Perfume has an ancient history.
Incense was the first perfume. The ancients burned many types of resins, woods, and herbs for their religious rituals. A few posts back I mentioned that red grains of incense were found in the recently discovered in the tomb of the Apostle Paul.
Fragrance is frequently mentioned in the Bible, from the frankincense and myrrh of the the three Kings, to the fragrance of the myrtle tree.
It is thought that Egypt was the first culture that incorporated fragrance and Cleopatra was said to be lavish in her use of perfumes.
In my historical novel, Eleri’s Tale, I mention a precious perfume whose recipe came from Discorides, an ancient Greek physician, pharmacologist, and botanist. It contained cassia and cinnamon in a base of sweet flag root and olive oil with a touch of myrrh.
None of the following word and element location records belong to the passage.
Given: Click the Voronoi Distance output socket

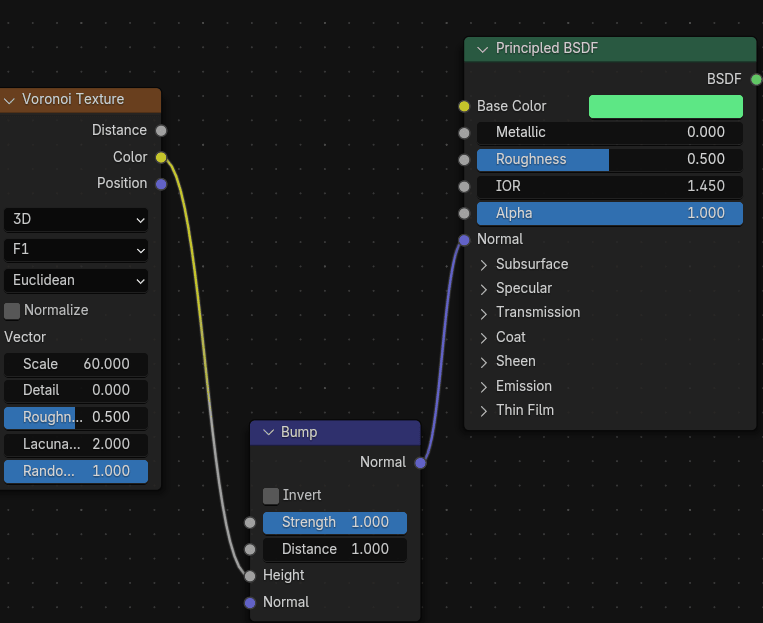Looking at the screenshot, I should point(161,130).
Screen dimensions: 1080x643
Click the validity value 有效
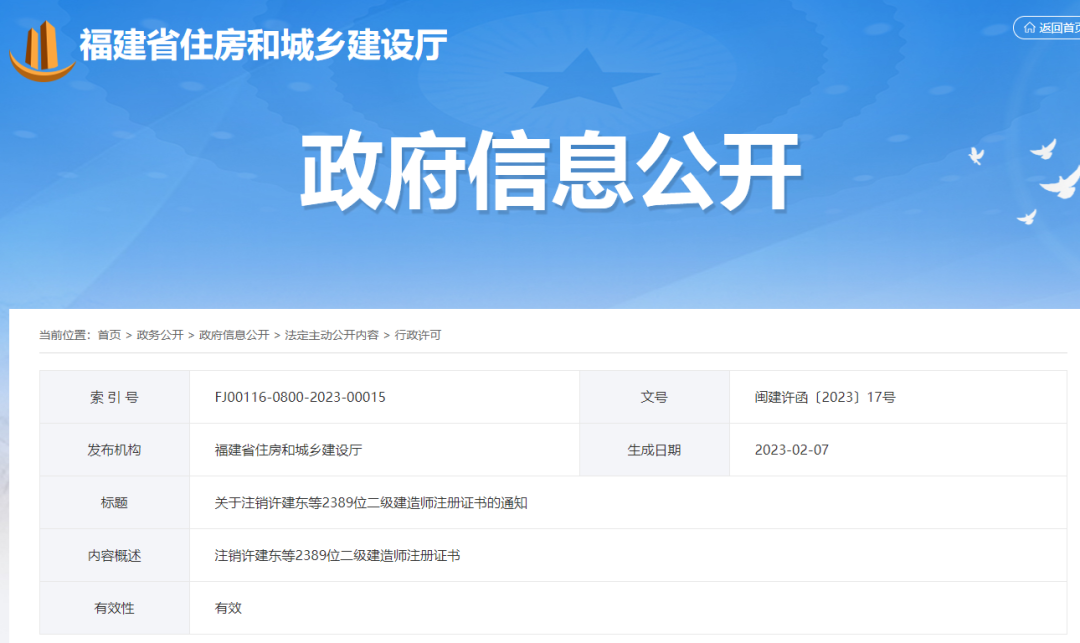point(228,607)
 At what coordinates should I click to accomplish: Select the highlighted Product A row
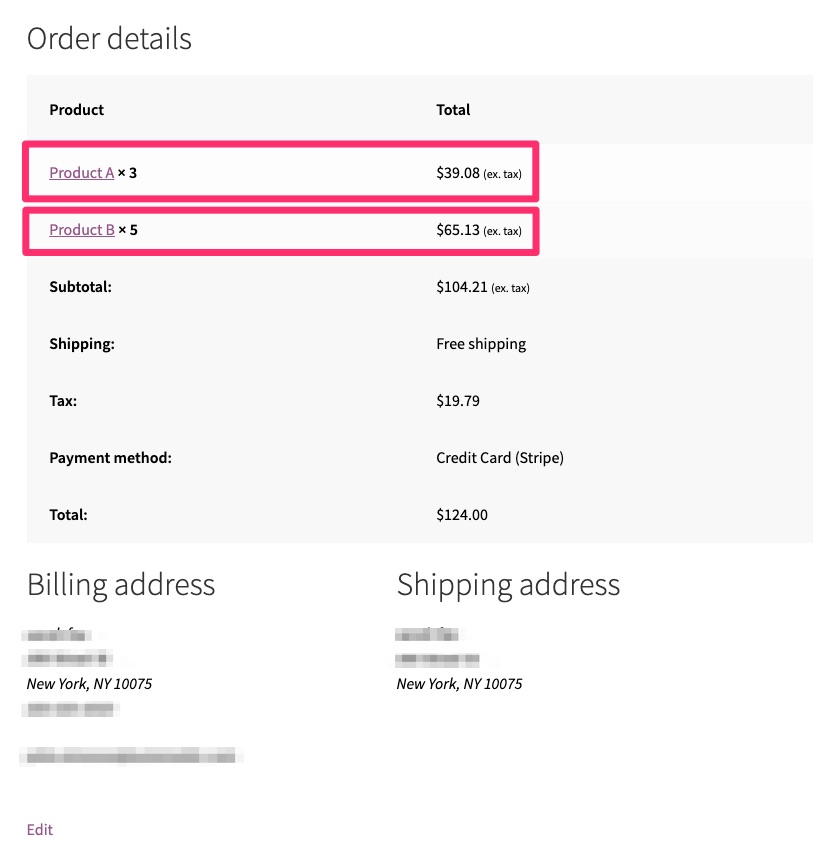tap(280, 172)
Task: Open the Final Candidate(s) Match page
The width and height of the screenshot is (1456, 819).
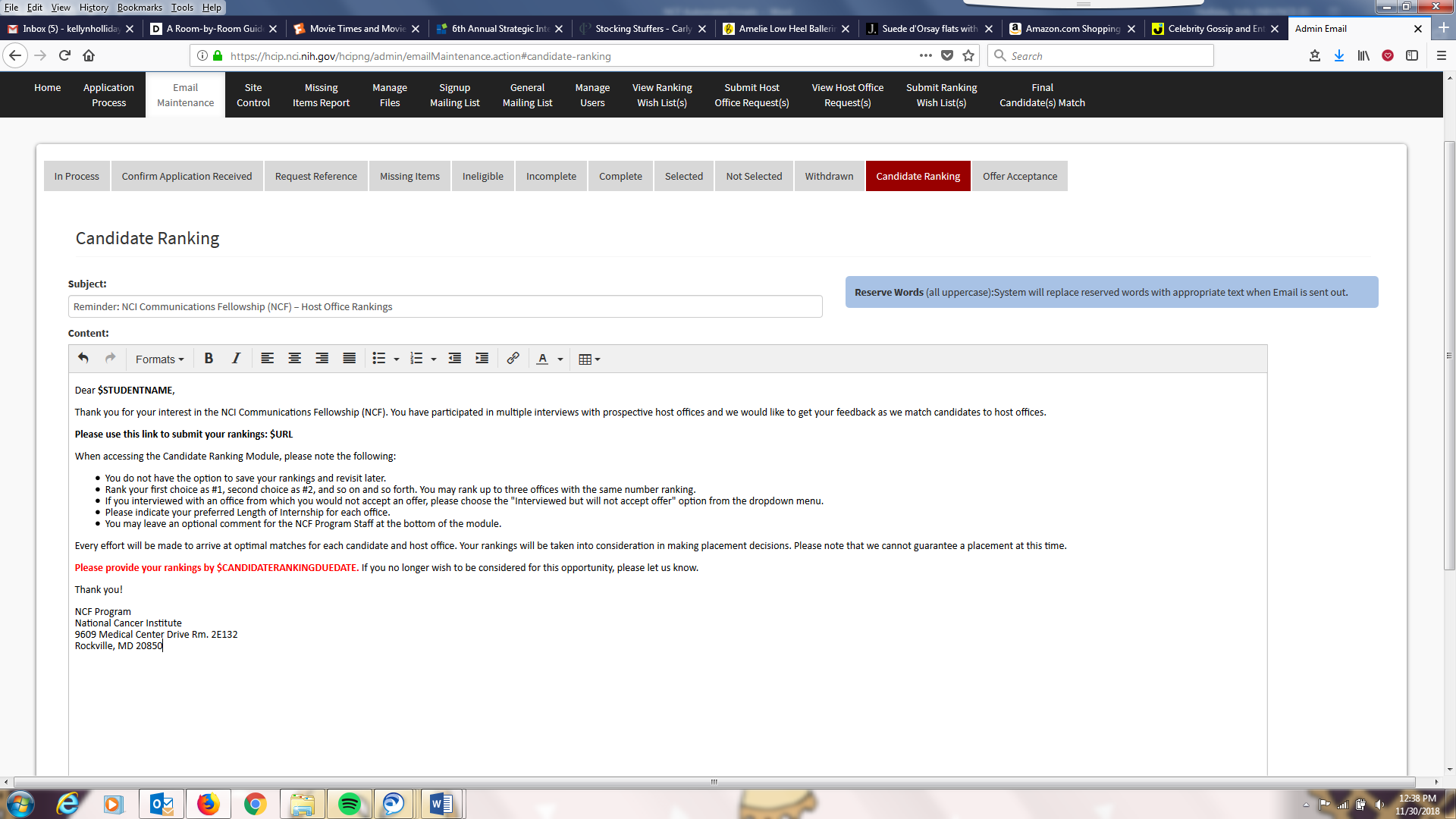Action: [1042, 95]
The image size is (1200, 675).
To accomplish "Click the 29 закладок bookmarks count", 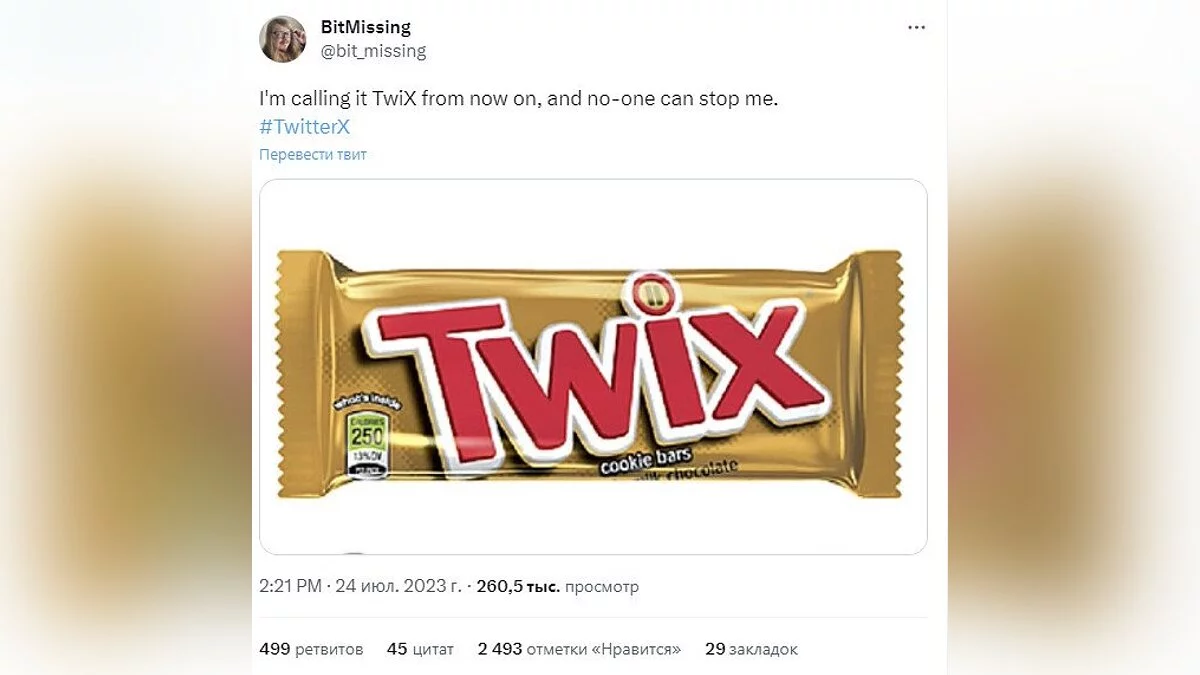I will click(751, 649).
The alabaster perfume bottle in the photo is 2400 years old and was excavated from an ancient Greek shipwreck in Turkey in 1999. The photo was taken by Courtney Platt and appeared in the March 2002 National Geographic magazine.
Well, of course incense and perfume were important in rituals. It helped mask the too numerous to count bodily odors and smells from daily living infiltrating the air back then. If I was living in a time without modern plumbing, heavy & demanding physical labor, and barnyard animals running around doing what they do I would want my companions to smell nice. Preferbly like lavander. Or meatloaf.
Cobalt – you are too funny. Loved the meatloaf comment. I think you need your own blog!